Denpasar (bisnisbali.com) –Kondisi perekonomian Bali mulai menunjukkan tanda pemulihan yang tercermin dari pertumbuhan triwulan II 2021 sebesar 3,7 persen (yoy). Momentum pemulihan ini perlu dijaga dan didorong dengan menggali potensi sumber-sumber pertumbuhan ekonomi.
Hal itu disampaikan Kepala KPw BI Bali, Trisno Nugroho dalam Webinar Transformasi Ekonomi Balinusra dengan tema “Balinusra Menuju Pertanian 4.0”. “Karenanya bank sentral mendorong transformasi ekonomi Balinusra menuju pertanian 4.0,” katanya.
Di kesempatan sama Profesor M. Firdaus selaku guru besar IPB, menambahkan, ke depannya pertanian akan memberikan harapan baru bagi perekonomian Balinusra, baik untuk pasar domestik maupun ekspor.
“Revolusi pertanian 4.0 akan menjawab tantangan mengenai produktivitas dan harga. Hal terpenting adalah penerapan skema inclusive closed-loop untuk korporatisasi badan usaha pertanian mikro,” jelasnya.
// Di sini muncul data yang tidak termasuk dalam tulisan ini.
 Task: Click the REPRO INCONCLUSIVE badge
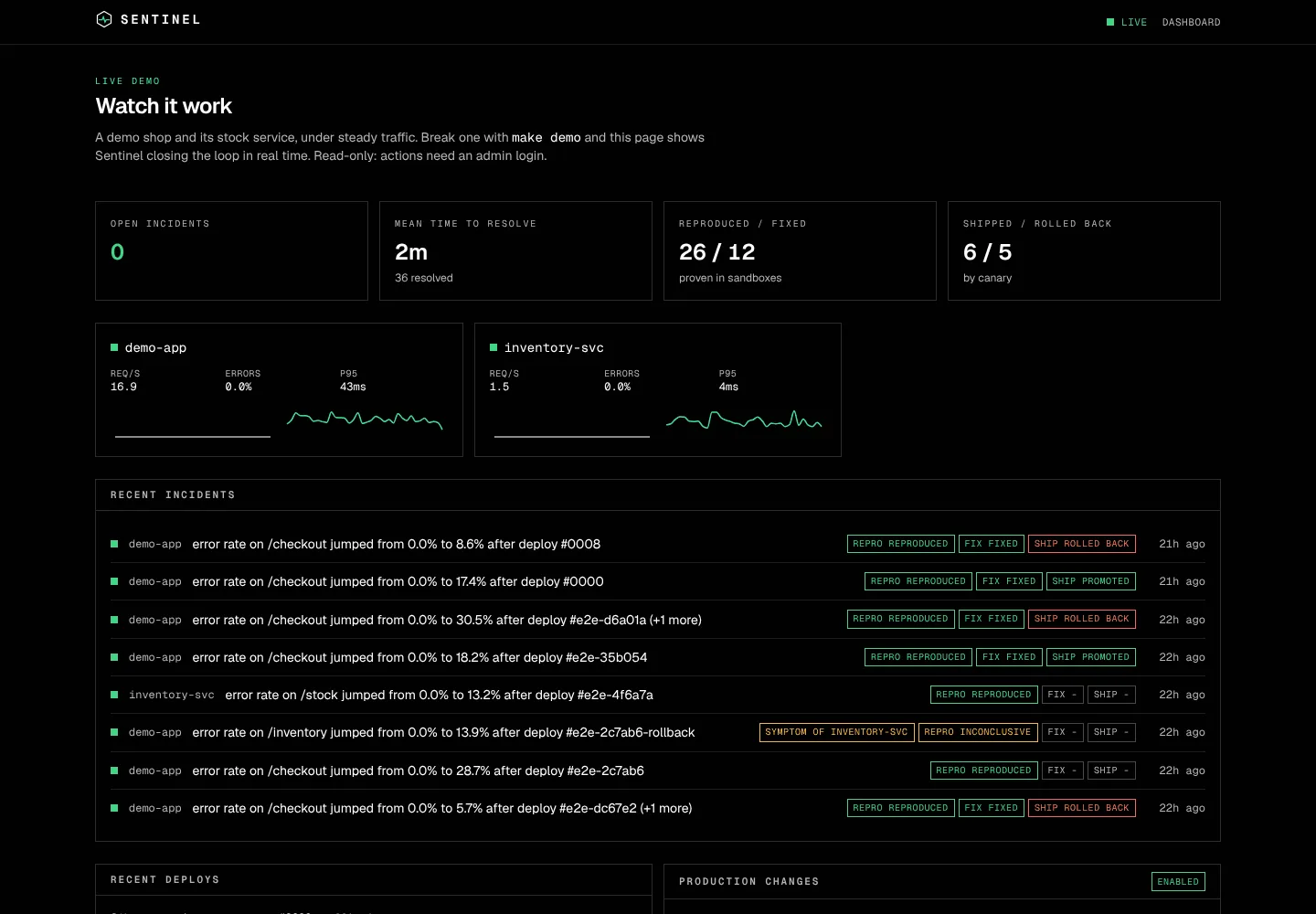(978, 732)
Sementara itu Gubernur Nusa Tenggara Timur, Viktor Laiskodat memaparkan bahwa lahan kering di NTT masih sangat luas sehingga potensi untuk bisa digarap masih sangat besar. Namun untuk memroses lahan tersebut dibutuhkan pula alat berat sebagai pendukung, sehingga salah satu permasalahan utama adalah pendanaan terhadap badan usaha milik daerah. Harapan ke depannya, perbankan maupun lembaga non-bank dapat memberikan bantuan kredit yang rendah akan risiko ke sektor pertanian di NTT.
Gubernur Nusa Tenggara Barat, Zulkieflimansyah menjelaskan bahwa kondisi pertanian yang ada di NTB sudah relatif baik atas dukungan dari pemerintah setempat dan Bank Indonesia dalam mengembangkan program Mahadesa dan NTB Mall. Dengan adanya program tersebut, UMKM dapat sangat terbantu dari segi produksi hingga pemasaran, sehingga pertanian di NTB relatif lebih stabil dan minim akan permasalahan, harapan kedepannya pemerintah maupun BI dapat lebih fokus untuk mengembangkan program Mahadesa dan NTB Mall yang sudah ada.
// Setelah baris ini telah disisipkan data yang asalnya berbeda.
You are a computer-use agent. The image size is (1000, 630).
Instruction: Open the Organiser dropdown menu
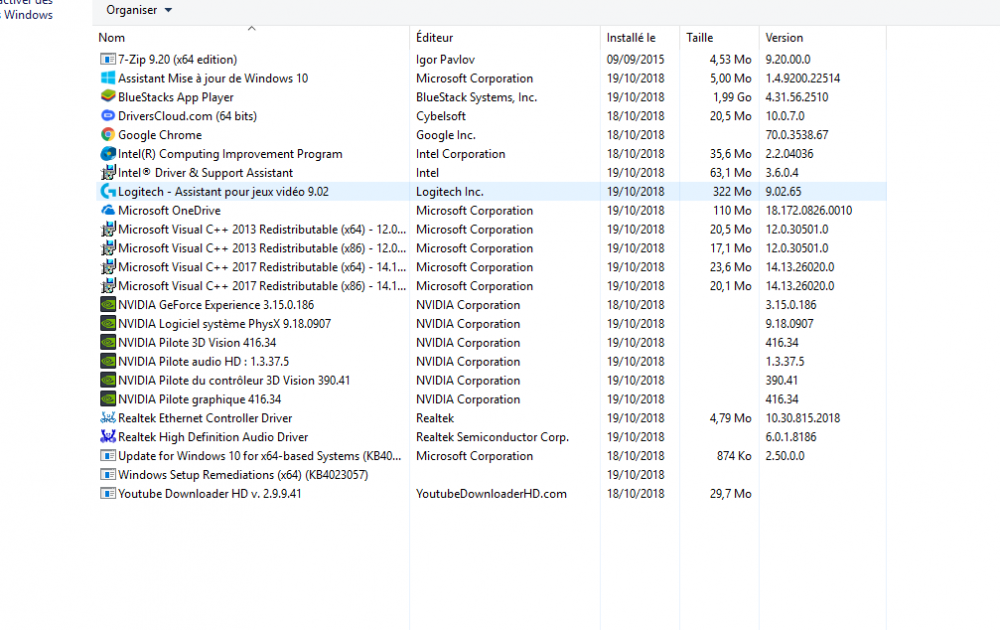click(x=139, y=10)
Di tempat terpisah Kepala BPS Bali, Hanif Yahya menjabarkan indeks nilai tukar petani (NTP) Bali pada Agustus 2021 tercatat naik 0,33 persen, dari 92,58 pada Juli 2021 menjadi 92,88. Indeks yang diterima petani tercatat naik setinggi 0,43 persen, sedangkan indeks yang dibayar petani naik setinggi 0,09 persen. Kenaikan indeks NTP pada Agustus 2021 tercatat pada dua subsektor, yaitu subsektor tanaman pangan (1,03 persen) dan subsektor hortikultura (3,30 persen). Sebaliknya subsketor perikanan tercatat turun paling dalam sebesar 1,56 persen, disusul subsektor peternakan yang turun 1,11 persen dan subsektor tanaman perkebunan rakyat yang turun 0,24 persen.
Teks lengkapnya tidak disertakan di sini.